They found that SARS-CoV-2 stays more stable on plastic and steel than on cardboard or copper. Traces of the virus were detected on plastic and steel up to three days after contamination. SARS-CoV-2 survived on cardboard for up to one day. On copper, the most hostile surface tested, it lasted just four hours (see chart). In the air, the team found that the virus can stick around for at least three hours. In the air, as elsewhere, the virus’s ability to infect people diminished sharply over time. In the air, for instance, its estimated median half-life—the time it takes for half of the virus particles to become inactive—was just over an hour. And the levels of the virus that do remain in the air are not high enough to pose a risk to most people who are not in the immediate vicinity of an infected person.

These findings are likely to assuage some fears. Homebound consumers worried about contagion from cardboard delivery boxes may have less to worry about the next time Amazon rings (unless they are used to same-day delivery). At the same time, the findings will amplify concerns about airborne transmission, which some experts had not considered possible. The research may change the way medical workers interact with infected patients, who with close contact may transmit the virus onto protective gear.

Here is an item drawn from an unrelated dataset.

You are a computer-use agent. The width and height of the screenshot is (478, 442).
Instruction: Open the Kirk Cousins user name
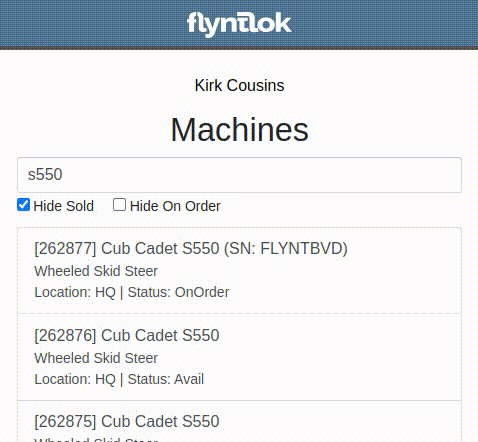[239, 85]
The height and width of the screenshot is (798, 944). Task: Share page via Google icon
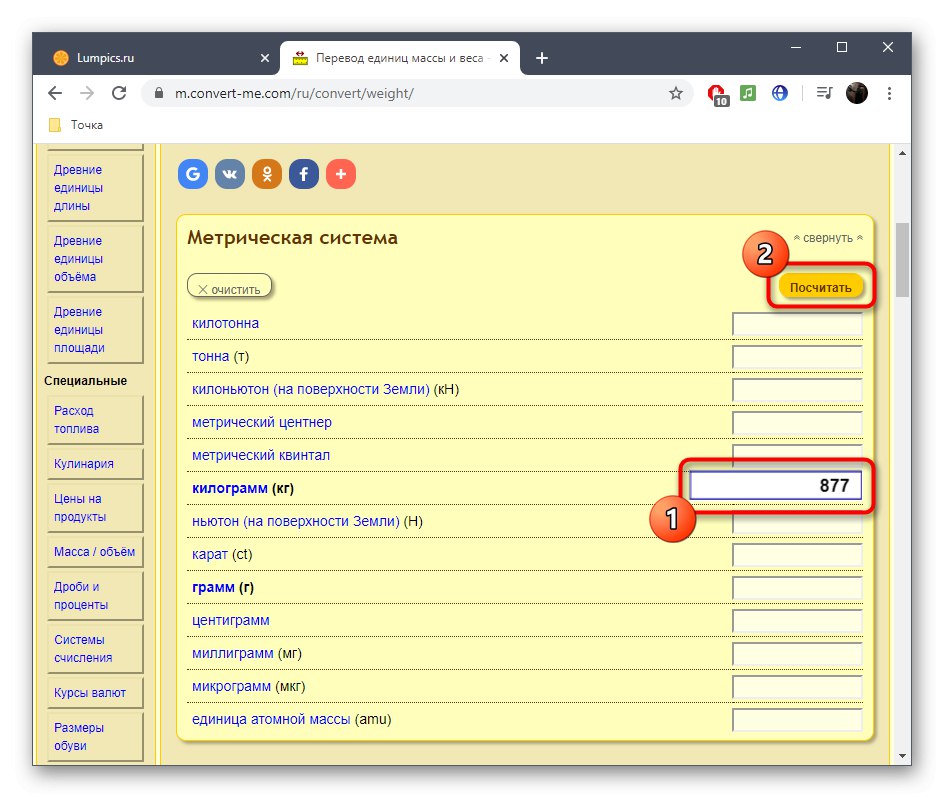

Why the virus can survive longer on some surfaces rather than others still remains something of a mystery. Maybe it has to do with the consistency of the object playing host to the virus. Cardboard, of course, is much more porous than steel, plastic or copper. But the authors noted that there was more variation in their experiment for cardboard than for other surfaces, and the results should be interpreted with caution. No doubt consumers are used to treating their surroundings that way by now.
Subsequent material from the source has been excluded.